Starting with the line that contains "You are a computer-use" and continuing through the last of the entries, write those lines out as a numbered list with blank lines skipped and the pictures left out.

··········

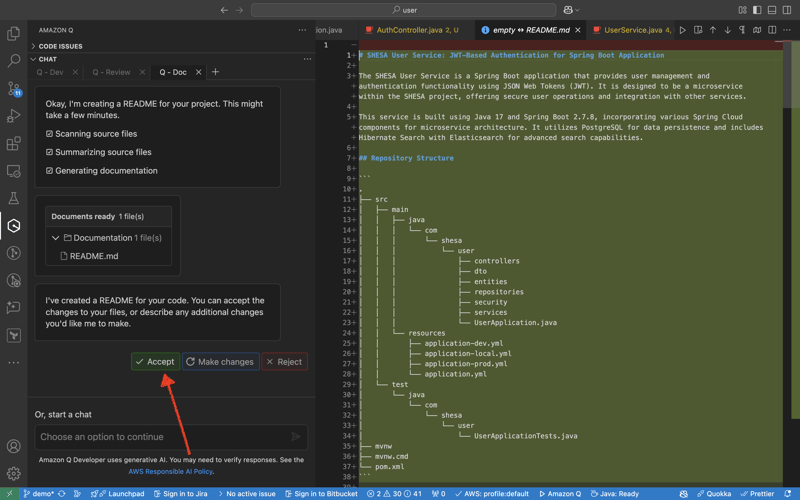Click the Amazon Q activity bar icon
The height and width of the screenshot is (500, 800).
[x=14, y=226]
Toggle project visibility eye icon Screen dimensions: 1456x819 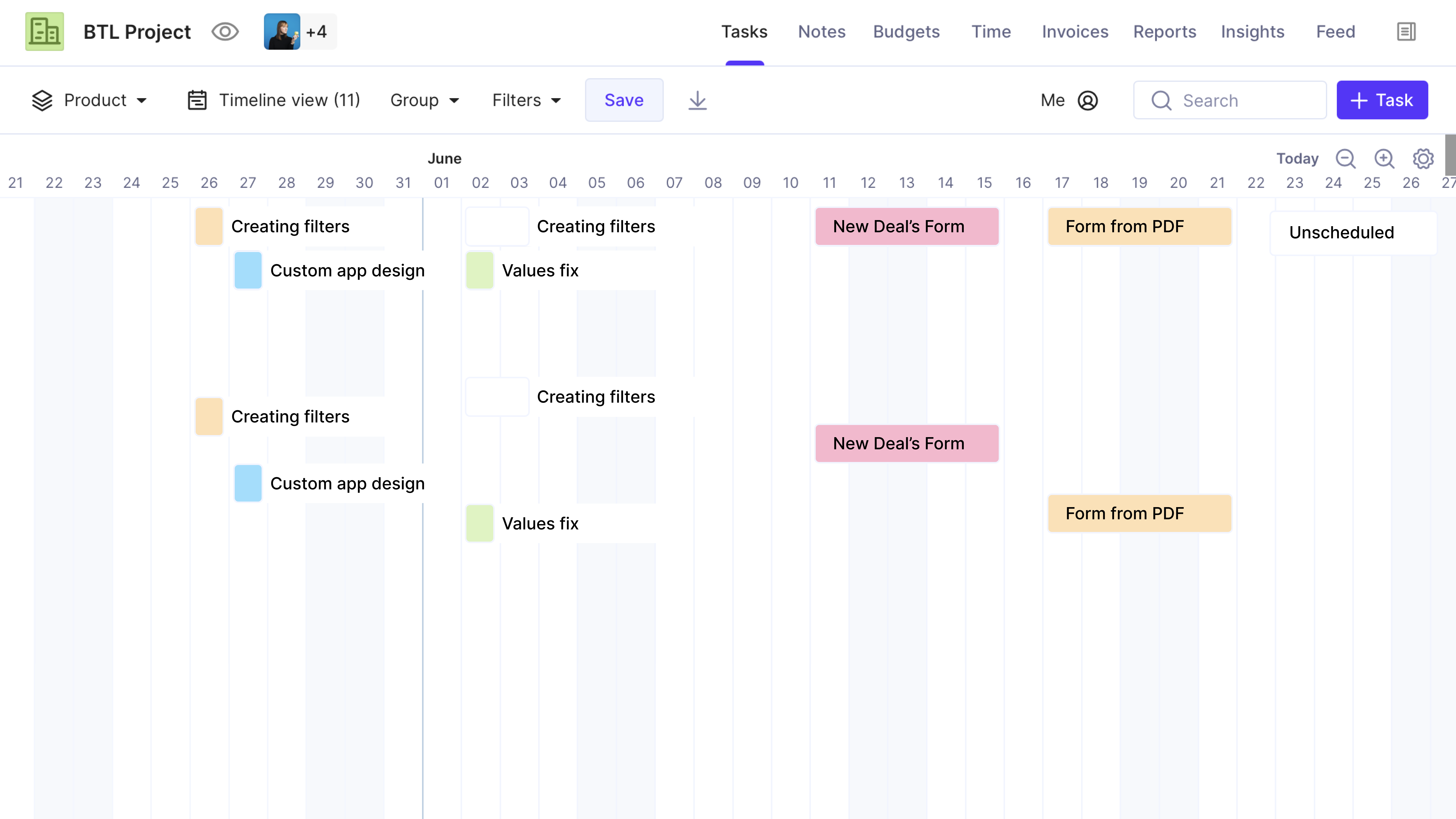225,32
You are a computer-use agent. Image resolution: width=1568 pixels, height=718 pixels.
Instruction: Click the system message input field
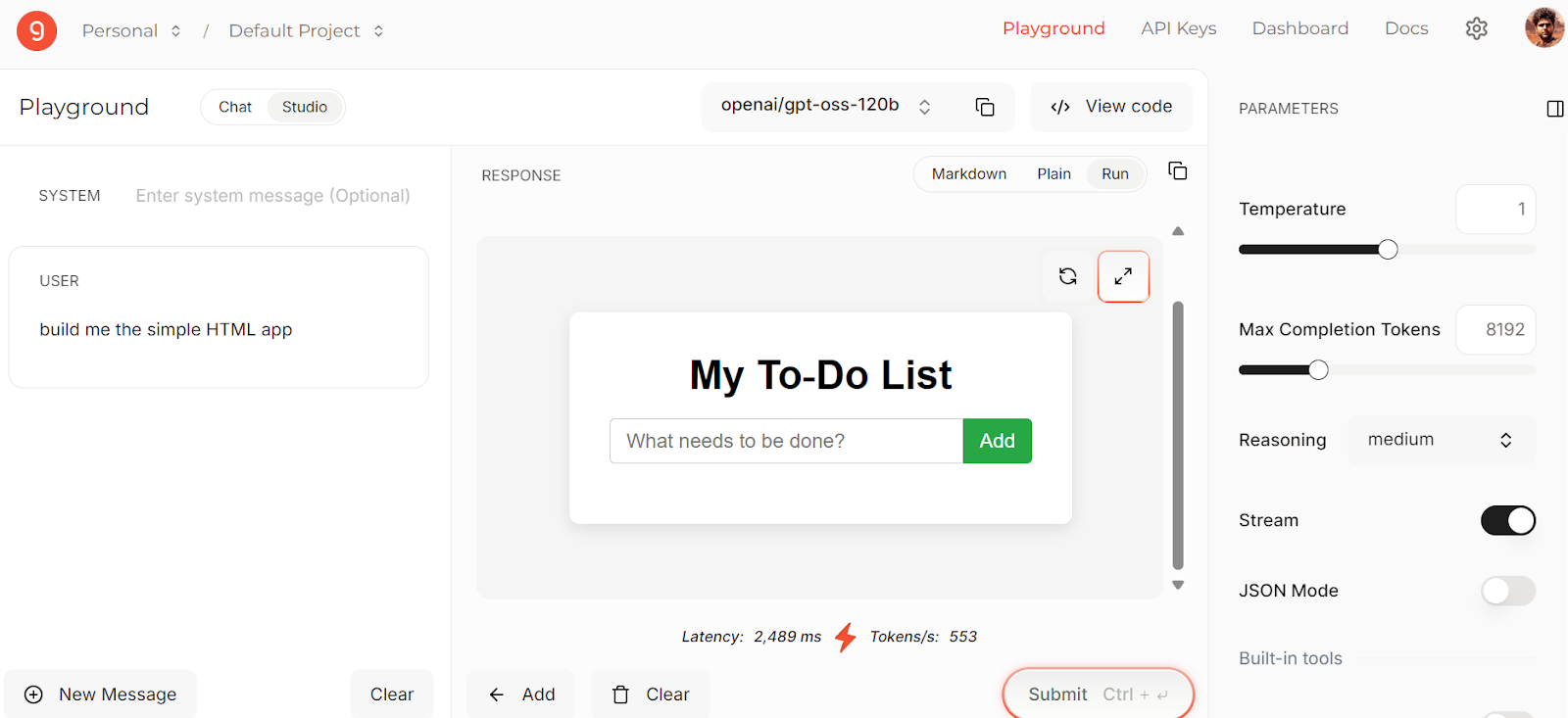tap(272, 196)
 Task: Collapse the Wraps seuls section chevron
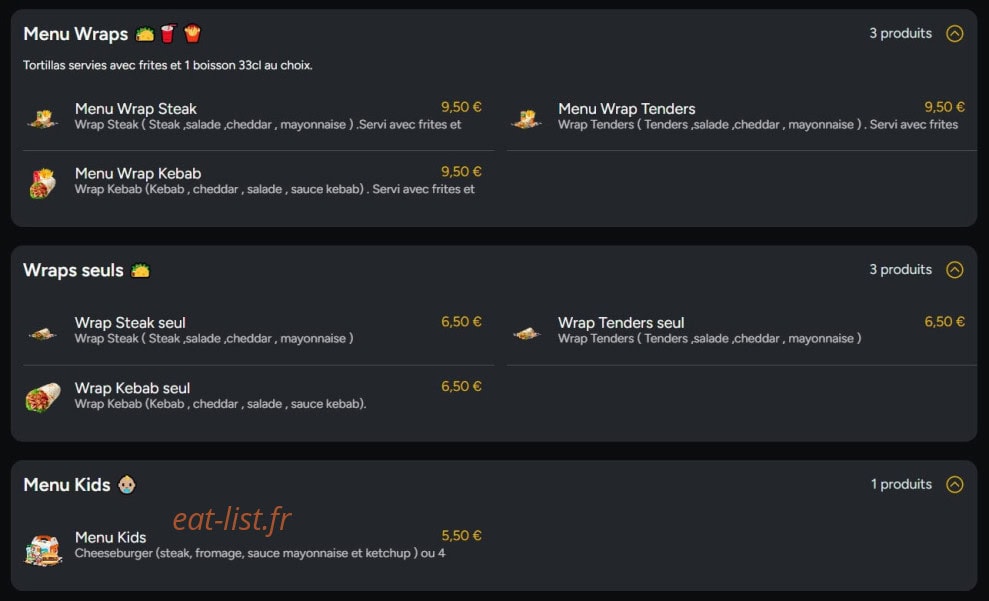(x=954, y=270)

··········

Solution for this problem:
1. You are a computer-use agent. Image resolution: width=1568 pixels, height=718 pixels.
2. Instruction: Click the system message input field
3. tap(272, 196)
4.  Task: Collapse the Wraps seuls section chevron
5. (x=954, y=270)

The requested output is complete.